By Steve Martino Two major shifts are affecting organizational cybersecurity posture: digital product and service offerings are increasingly powered by mobile, cloud and data analytics; while developers of those products and services are migrating to Development Operations (DevOps) processes for greater agility and scale. Because both of these trends have security implications, CISOs are innovating approaches to build security in and shift it to a shared responsibility between the development and IT teams.
A new practice of DevSecOps—bridging DevOps workflows with Information Security (InfoSec) Operations—blends constructs familiar to both groups. Here are a few tips on how to start a DevSecOps initiative:
Establish the foundation. Using clearly defined guiding principles to drive security throughout the development process helps establish mutual trust among the Engineering, Operations and Security teams. This is also how expectations for mutual accountability and high security standards get defined. The org manifesto offers a great starting place. Their guidelines can be readily modified to fit a company’s unique requirements.

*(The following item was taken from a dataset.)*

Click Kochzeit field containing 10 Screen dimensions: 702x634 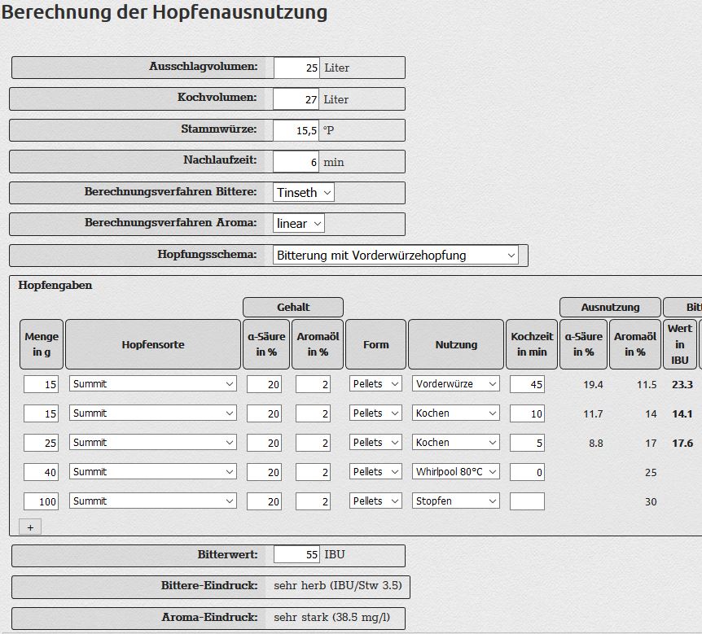(527, 413)
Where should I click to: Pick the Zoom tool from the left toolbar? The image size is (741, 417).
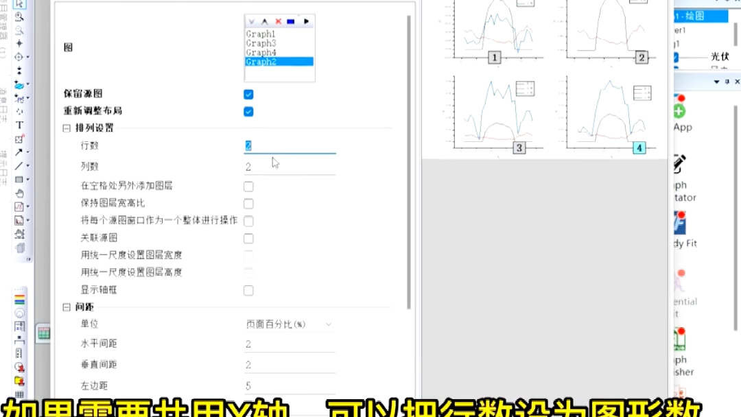click(20, 18)
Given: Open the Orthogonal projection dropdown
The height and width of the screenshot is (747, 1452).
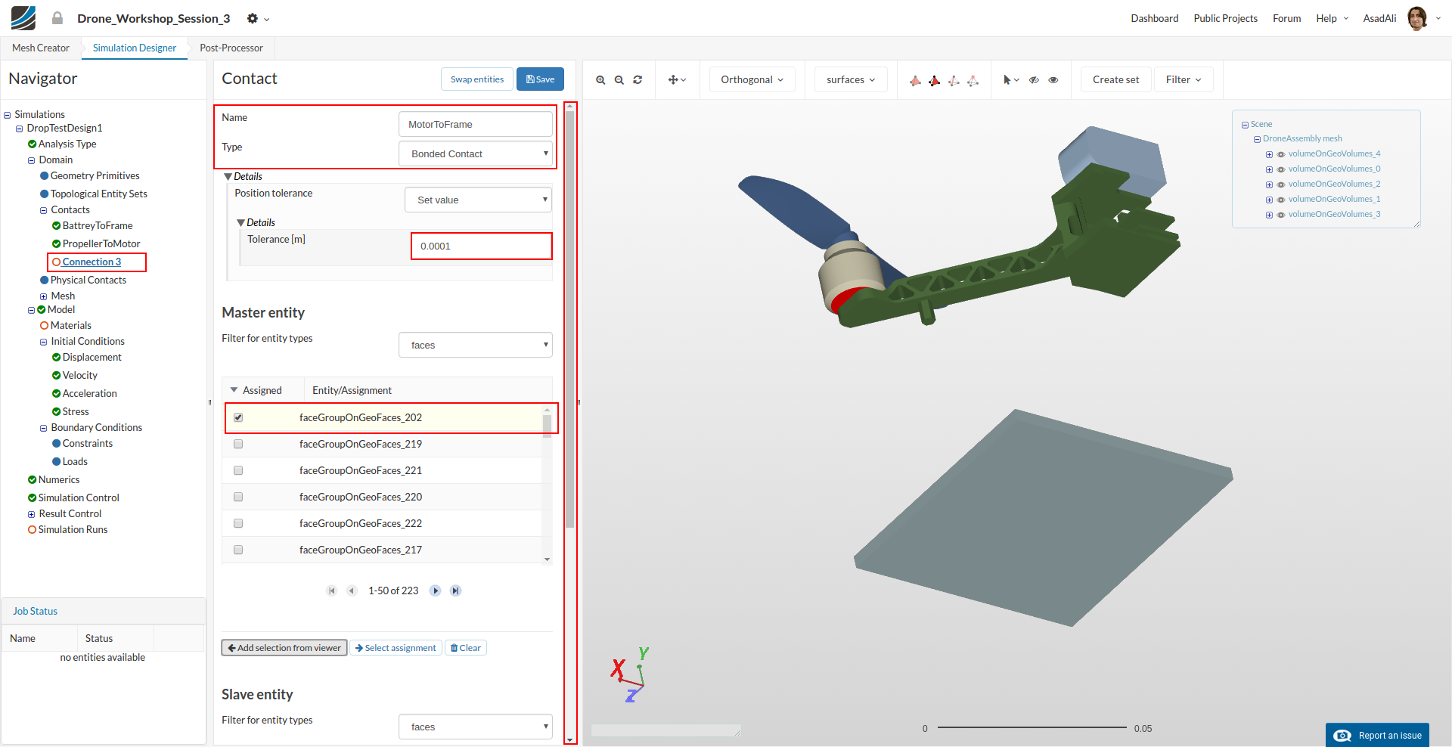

Prove it out first. It’s best to prove ideas manually before automating them. At Cisco, we ran an Agile security hack-a-thon with participants from the Information Security and application teams to first configure the most important security requirements – what we call the guardrails. Start by defining what your guardrails should be in the context of what platform you’ll use. For example, our first target environment was built on Amazon Web Services (AWS), so we defined 10 guardrails for our AWS accounts that fit our specific requirements. Then, conduct a hack-a-thon as you would for other Agile development efforts. Post-test readouts help the entire team be knowledgeable and support users in DevOps fashion.
Automate Your Guardrails. Provide an easy way for your teams to apply the guardrails, such as at the time of new account provisioning. Also develop simple scripting to retrofit those with existing accounts. This likely will require coordination among multiple teams – InfoSec, IT, Supply Chain, Procurement and possibly others. We achieved the security automation via our own tool we call the Continuous Security Buddy (CSB), which is built on several AWS services.
Continuously Validate. As new resources are on-boarded or other changes occur, keep guardrails up-to-date with constant security validation and real-time monitoring of security logs. Consider creating security “health reports” based on specific scoring or grading criteria to send to department tenants on a regular basis. That will empower tenants to address any critical security findings in a timely manner, and enable a cycle of teams always integrating and deploying code while getting ongoing security assurance.
Learnings and Results
At Cisco, our DevSecOps adoption and the subsequent security improvements actually exceeded our expectations. Within several weeks, our minimal viable tool ran in 72% of accounts hosting Cisco’s Cloud offers; 97% of these accounts, on average, received a health score of A or B in their daily report, indicating a healthy security posture relative to the established guardrails.
The whole effort taught us meaningful lessons about moving to a new model: the need for hands-on learning; setting realistic expectations for launch then growth; detailing the full range of compliance needs; building genuine, trusting partnerships with all key internal stakeholder groups; and taking necessary but reasonable risks. A mutually respectful and cooperative culture is perhaps the most essential ingredient. Complement your InfoSec team with other appropriately skilled resources to ensure successfully delivery of your DevSecOps principles and guardrails. The collective skills and knowledge will cross-pollinate. Bringing teams together guided by a common goal is always a recipe for success.